Si dans les années 1962-65
vous avez, comme moi, fait abstraction de la politique Algérienne, nous avions
d’autres chats à fouetter, voici quelques extraits tirés d’un précis d’Histoire
écrit par M .Benjamin STORA. Cet historien engagé
n’est certainement pas de mon bord, mais il ne peut supprimer les faits. Voici
donc quelques éléments qui, je l’espère, vous feront
mieux saisir que le paradis socialiste algérien n’avait rien à voir avec celui
bon enfant que nous avions laissé… On peut s’interroger aussi sur la politique
de la France pendant cette période…
ETE 1962, BATAILLE POUR LE POUVOIR
Le GPRA est à Alger tandis que l’Etat major et la coalition se trouvent
à Tlemcen. Le 22 juillet 1962, Ben BELLA annonce la constitution du bureau
politique. C’est un coup de force contre le GPRA.
Ferhat ABBAS et Yacef SAADI appuient le groupe de Tlemcen.
Le 25 juillet, Constantine, favorable au GPRA est occupée. Le sang coule les
affrontements font 25 morts et 30 blessés.
Certains dirigeants algériens « historiques » contestent ou
approuvent le coup de force.
Le 29 Août à Alger, les commandos de Yacef SAADI attaquent les unités
de la wilaya IV. On déplore plusieurs morts ; Le peuple d’Alger descend
dans la rue au cri de « 7 ans, ça suffit ». Le bureau politique
donne l’ordre de marcher sur Alger. Les violents accrochages de BOGHARI et d’EL
ASNAM font plus de mille morts.
Cette période d’anarchie favorise les règlements de comptes aboutissant à
l’exécution de plusieurs milliers de Harkis ou de musulman pro français ainsi
que les enlèvements d’Européens en particulier en Oranie. Le rapport VERNEJOUL
de 1963 penche pour 25 000 Harkis tués et la croix
rouge recense encore 13 500 anciens supplétifs incarcérés en 1965.

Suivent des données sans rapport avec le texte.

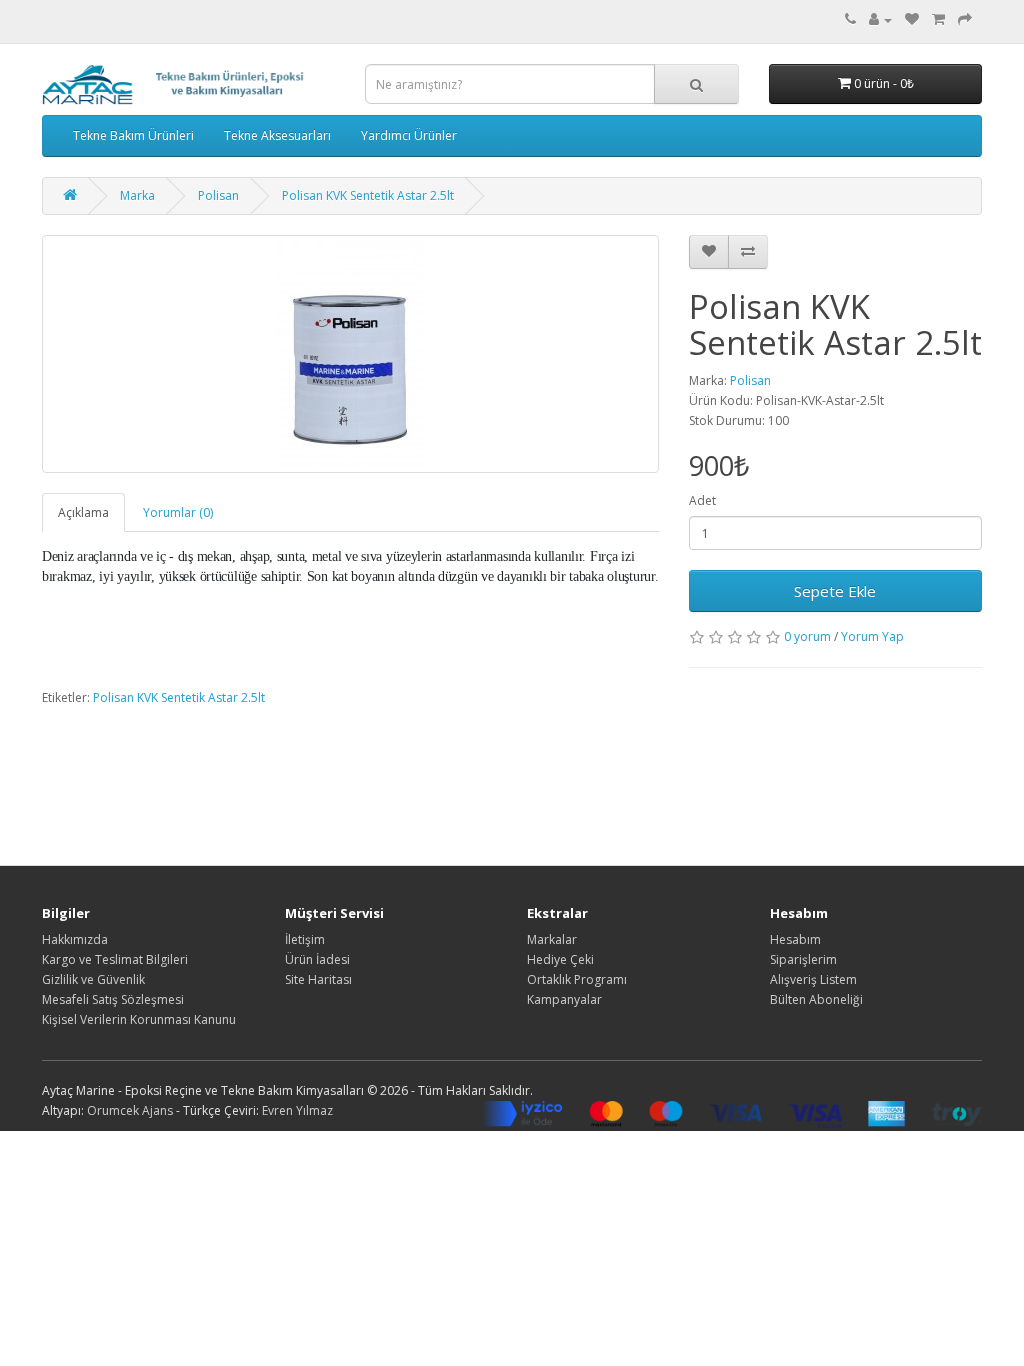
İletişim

Au lendemain de la guerre d’indépendance, le nationaliste Algérien
prend le pouvoir et adopte pour devise officielle rattraper le retard accumulé pendant
les 130 ans de domination coloniale »…. L’Algérie opte pour une voie socialiste
de développement. L’autogestion devient le thème clé pour transformer et
mobiliser l’Algérie.
Le 25 septembre 1962 l’Assemblée Nationale constituante, élue le 20
septembre, proclame la naissance de la république Algérienne démocratique et
populaire. Elle désigne Ahmed BEN BELLA président du Conseil des ministres.
Dans ce gouvernement ne figure aucun membre du GPRA mais en revanche 5
militaires dont le Colonel Houari BOUMEDIENE.
La notion de parti unique s’impose peu à peu et le parti communiste
Algérien est interdit le 29 novembre 1962. Ni l’indépendance, ni la légitimité
du F.L.N. comme parti unique ne découlent d’une
consultation populaire.
La liste unique des candidats à l’Assemblée Nationale quelque peu
amputée et modifiée sera plébiscitée à
99% le 30 septembre 1962. Ben BELLA devient chef du gouvernement. La Présidence
de l’Assemblée échoit à Ferhat ABBAS.
Le 11 avril 1963, Mohamed KHEMISTI est victime d’un attentat, le 16
avril Mohamed KHIDER démissionne du bureau politique Ben BELLA lui succède.
Mohamed KHIDER, Mohamed LACHERAF, Ait AHMED, Ben BELLA, Mohamed BOUDIAF.
Le 17 avril 1963 le colonel BOUMEDIENE est nommé vice-Président du
Conseil.
Avec la création du FFS par Ait
AHMED en Kabylie et la démission de Ferhat ABBAS de la présidence de
l’Assemblée Algérienne, les désaccords à la politique Belliste
s’accentuent. La Constitution, d’inspiration FLN, sera approuvée le 08
septembre 1963 par référendum et le 15 septembre 1963 Ben BELLA est élu
Président de la République Algérienne.
Le 1er octobre 1963, le Président annonce la nationalisation des
dernières propriétés appartenant à des colons Français.
Ce fils de paysan de Marnia né en 1916 se méfie de L’OUVRIERISME »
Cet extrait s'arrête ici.